RELEASE 2.0!
Get reminded of the absolute worst passwords using the @WorstPasswords twitter account!
- More accurate!
- More inclusive!
- Includes analysis!
- Never needs winding!
- Non-Iron!
- Completely Overhauled!
Tasklist for 2.0 Included:
- Acquire more source files for larger corpus and more accurate results
- Include Non-ASCII Characters
- Acquire higher-quality sources, with fewer non-password results.
- Avoid duplicate lines
- Include Analysis with Version Release
- Include HashCat Ruleset
More Sources, Larger Corpus, More Accurate Results and Higher-Quality Sources
Release one used about 300 files. I did not filter them very well. Some "password" wordlists contained non-password lines.

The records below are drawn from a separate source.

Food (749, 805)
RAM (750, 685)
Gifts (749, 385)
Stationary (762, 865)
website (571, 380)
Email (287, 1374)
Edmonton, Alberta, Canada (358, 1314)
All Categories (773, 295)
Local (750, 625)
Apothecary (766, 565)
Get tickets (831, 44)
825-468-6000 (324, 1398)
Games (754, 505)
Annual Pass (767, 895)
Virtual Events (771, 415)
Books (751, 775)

This time, I pulled out all the md5 and SHA1 hashes that had somehow weaseled their way in, removed files that contained nothing but lists of things like cartoon characters and made sure the lists were as pure as possible.

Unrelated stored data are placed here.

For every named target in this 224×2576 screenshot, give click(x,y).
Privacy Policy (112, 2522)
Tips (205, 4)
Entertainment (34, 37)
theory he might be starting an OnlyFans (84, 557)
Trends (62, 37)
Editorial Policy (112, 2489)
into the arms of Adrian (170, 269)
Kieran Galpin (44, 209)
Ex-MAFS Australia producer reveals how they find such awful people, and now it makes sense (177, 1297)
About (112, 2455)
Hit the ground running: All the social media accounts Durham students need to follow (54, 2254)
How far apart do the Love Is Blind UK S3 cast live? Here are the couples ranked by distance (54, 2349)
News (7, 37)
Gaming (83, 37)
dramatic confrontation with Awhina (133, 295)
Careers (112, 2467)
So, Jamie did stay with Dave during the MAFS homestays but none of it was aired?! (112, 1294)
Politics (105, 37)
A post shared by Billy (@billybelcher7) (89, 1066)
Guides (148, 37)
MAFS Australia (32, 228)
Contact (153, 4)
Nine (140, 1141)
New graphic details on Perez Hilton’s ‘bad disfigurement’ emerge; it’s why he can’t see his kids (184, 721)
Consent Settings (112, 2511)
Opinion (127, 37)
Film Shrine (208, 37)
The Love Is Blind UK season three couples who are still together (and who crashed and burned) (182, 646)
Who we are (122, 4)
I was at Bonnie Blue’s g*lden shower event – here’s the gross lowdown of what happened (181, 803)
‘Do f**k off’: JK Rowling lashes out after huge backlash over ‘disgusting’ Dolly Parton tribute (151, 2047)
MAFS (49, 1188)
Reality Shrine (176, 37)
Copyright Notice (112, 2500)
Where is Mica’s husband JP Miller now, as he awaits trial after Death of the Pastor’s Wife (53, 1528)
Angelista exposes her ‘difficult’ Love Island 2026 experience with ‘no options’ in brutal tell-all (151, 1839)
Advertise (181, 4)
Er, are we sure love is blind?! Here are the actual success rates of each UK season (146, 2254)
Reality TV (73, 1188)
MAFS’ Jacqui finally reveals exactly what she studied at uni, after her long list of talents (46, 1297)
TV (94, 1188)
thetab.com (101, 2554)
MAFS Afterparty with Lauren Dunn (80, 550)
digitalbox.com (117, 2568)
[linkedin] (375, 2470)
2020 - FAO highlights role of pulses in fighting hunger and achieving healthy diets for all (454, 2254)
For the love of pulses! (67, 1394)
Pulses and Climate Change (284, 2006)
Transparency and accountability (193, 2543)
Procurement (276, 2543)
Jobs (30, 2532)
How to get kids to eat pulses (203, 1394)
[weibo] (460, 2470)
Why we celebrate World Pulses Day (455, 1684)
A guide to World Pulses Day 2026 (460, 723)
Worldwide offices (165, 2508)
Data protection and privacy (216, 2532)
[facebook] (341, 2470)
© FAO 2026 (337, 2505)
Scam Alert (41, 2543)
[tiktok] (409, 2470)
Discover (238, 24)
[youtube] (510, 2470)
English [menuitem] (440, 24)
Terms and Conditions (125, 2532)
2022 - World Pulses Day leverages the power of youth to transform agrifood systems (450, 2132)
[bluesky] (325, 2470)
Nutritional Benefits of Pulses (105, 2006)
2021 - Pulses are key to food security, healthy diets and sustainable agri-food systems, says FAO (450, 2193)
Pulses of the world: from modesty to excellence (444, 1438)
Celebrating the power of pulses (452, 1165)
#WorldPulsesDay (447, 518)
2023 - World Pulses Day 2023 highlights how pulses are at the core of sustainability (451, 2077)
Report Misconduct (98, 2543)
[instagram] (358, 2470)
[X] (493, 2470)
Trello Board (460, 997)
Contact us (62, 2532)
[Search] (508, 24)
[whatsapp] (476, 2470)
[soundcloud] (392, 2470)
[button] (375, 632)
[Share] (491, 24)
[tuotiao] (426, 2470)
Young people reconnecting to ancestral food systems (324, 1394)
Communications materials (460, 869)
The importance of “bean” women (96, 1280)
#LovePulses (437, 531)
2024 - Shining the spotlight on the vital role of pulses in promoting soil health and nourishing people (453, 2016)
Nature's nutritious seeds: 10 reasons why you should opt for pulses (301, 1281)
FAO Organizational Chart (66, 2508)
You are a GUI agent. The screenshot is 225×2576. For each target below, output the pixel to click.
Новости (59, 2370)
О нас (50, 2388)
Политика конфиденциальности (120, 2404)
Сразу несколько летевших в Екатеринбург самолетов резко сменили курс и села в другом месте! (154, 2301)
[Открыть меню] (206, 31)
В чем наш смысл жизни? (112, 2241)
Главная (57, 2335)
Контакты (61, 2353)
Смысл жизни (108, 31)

Release two uses over 1500 files. I attempted to clean each one, which in some cases required a judgement call on my end.
V1 Popularity was determined by appearances in as few as 2 files. Since some lists are compilations of smaller lists, this resulted in some lines that really appeared only once to make the cut. More files allowed me to raise the minimum threshold to 5 appearances.
Duplicate Lines
Duplicates in Release one were caused by a mismatch of newline characters. Not this time. Every single processing step included a tr -d '\r'
step. I wasn't going to have them slip in.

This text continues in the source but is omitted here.